Modelに"ControlNet_tori29_blur-fp16"を利用し、Denoising strengthが0.75の場合の結果です。
Weightが高い場合は迷路のような模様が出てしまいます。Weight 0.33程度まで下がるとクリンナップされた画像が出力できます。


Denoising strengthが0.9の場合の結果です。こちらも同様にWeightの値が大きいと迷路のような模様が出てしまいます。
0.5程度まで下げるとクリンナップされた画像が生成できます。


Denoising strengthが0.75でぼかしをかけた入力画像を設定した場合の結果です。Weightが大きいと特徴的な模様が出てしまいます。


Denoising strengthが0.9でぼかしをかけた入力画像を設定した場合の結果です。Weightが大きいと特徴的な模様が出てしまいます。

検証:rough-coating-v1

  • rough-coatingV1 [モデルハッシュ:63a54fb8]

モデルの入手はこちらの記事を参照してください。
Modelに"rough-coating-v1"を利用し、Denoising strengthが0.75の場合の結果です。

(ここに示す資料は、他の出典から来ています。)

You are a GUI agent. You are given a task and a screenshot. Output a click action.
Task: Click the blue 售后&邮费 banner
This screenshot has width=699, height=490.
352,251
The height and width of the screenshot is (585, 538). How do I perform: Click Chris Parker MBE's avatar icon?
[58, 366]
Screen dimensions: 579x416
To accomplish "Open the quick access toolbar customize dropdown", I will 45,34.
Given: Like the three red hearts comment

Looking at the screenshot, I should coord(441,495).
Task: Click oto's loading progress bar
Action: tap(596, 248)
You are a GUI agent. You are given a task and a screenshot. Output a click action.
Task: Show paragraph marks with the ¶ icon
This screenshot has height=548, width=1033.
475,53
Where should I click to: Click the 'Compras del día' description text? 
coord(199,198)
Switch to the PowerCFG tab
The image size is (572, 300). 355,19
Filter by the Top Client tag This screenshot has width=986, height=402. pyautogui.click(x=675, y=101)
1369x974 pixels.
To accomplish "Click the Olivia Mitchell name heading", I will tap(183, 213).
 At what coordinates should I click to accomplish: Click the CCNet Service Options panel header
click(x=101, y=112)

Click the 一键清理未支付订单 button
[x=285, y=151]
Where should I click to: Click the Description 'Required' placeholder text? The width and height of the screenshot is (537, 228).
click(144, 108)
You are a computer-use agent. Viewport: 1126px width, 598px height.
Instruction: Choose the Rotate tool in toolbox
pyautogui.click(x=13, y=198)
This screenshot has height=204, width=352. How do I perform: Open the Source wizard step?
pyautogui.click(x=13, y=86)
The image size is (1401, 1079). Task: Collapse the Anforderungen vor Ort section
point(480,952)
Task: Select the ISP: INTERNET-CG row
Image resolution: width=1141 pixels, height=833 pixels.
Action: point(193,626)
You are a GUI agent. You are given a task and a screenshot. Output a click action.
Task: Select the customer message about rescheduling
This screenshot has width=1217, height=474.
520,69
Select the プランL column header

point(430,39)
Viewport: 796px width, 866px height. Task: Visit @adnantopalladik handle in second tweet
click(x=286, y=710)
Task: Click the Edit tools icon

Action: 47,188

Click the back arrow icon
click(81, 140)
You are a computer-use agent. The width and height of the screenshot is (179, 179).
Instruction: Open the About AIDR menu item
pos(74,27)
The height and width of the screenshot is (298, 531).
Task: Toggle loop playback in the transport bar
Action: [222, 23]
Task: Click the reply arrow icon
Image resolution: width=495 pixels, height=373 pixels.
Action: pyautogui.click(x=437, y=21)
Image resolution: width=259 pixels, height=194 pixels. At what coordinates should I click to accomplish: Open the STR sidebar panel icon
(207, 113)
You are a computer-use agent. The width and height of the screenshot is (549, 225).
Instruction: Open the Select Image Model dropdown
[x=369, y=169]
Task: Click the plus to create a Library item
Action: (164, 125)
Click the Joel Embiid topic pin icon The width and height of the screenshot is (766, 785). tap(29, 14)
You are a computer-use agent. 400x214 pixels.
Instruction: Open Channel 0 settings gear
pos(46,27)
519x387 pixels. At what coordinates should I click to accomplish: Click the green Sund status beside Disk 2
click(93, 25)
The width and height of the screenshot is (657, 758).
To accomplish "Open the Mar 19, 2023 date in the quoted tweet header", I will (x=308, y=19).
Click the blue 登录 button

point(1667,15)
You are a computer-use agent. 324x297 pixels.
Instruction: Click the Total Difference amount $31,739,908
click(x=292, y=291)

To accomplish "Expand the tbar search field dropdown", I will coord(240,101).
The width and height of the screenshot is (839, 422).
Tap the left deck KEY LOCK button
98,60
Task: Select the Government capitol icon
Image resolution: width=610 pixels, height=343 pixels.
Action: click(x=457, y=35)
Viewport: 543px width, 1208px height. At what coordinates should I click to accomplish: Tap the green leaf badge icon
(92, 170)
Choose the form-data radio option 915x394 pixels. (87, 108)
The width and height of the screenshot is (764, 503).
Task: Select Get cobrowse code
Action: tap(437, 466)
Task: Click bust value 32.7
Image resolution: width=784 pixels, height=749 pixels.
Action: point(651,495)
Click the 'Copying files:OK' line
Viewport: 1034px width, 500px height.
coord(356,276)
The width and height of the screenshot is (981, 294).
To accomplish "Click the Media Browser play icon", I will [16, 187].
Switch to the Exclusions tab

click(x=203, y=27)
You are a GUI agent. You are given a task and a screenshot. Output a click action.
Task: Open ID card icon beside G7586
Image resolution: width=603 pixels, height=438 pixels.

Ending Control Step=1.0 の結果です。Weightが大きい場合には入力の画像の影響が強くラフ感が残ったままの画像生成結果になりました。 0.33程度まで下げると、線が整理される結果になります。


Ending Control Step=0.75 の結果です。1.0の場合と大きな違いがありませんでした。


Ending Control Step=0.5 の結果です。1.0の場合と大きな違いがありませんでした。


Ending Control Step=0.25 の結果です。1.0の場合と大きな違いがありませんでした。


Denoising strengthが0.9の場合の結果です。

Ending Control Step=1.0 の結果です。元画像の影響が弱まる結果となりました。線の整理はされず、Weightを0.33程度に下げると、 線が整理される結果になります。Denoising strengthが0.75と比べると、線が細くなる印象があります。


Ending Control Step=0.75 の結果です。Weightを0.33程度の結果は良好に見えます。


Ending Control Step=0.5 の結果です。Weightを0.5近辺の結果は良好に見えます。若干汚れが生成画像に出てしまう場合があります。


Ending Control Step=0.25 の結果です。

評価・所感

ラフ画像から線を整理してペン画の画像を生成する方法を検証しました。
Cannyを利用する方法では、線が整理できペン画風の画像を生成できますが、Weightを下げる必要があり、元の絵から形状や絵柄が若干変化してしまいます。 一方で、mistoLineを利用した場合は、元の画像の形状により忠実ですが、線の整理もされず、ラフ感に近い画像が生成される結果となりました。
mistoLineを利用する場合は、整理された線のラフ画像を利用すると良好な結果が得られそうです。
ざっくりしたラフの場合は、ある程度の変更を許容すると、線が整理され、ペン画に近い生成結果が得られます。 逆に形状を正しく反映させたい場合は、荒いラフではなく、より整理された線画を入力に与える必要がありそうです。
また、今回の検証では、ControlNetのWeightを下げると、服の袖が長袖になる場合があり、プロンプトをさらに見直すことで成功率が上がる見込みもありそうです。 荒いラフを入力した場合は、プロンプトをしっかり検討することで、意図した画像を生成できる確率が上がりそうです。
追加で検証した、CN-anytest_v3, CN-anytest_v4, dart_v2_sft_img_BlurCN はいずれも性能が良く良好な結果の画像が生成できます。 元のラフの形状の反映度合いや線の整理のされ方に違いがあるため、求める出力に合わせてモデルを選択するほうが良さそうです。 いずれの場合でも詳細なプロンプトの記述は必要との印象です。今回のテストのプロンプトでは記述が不足していると感じています。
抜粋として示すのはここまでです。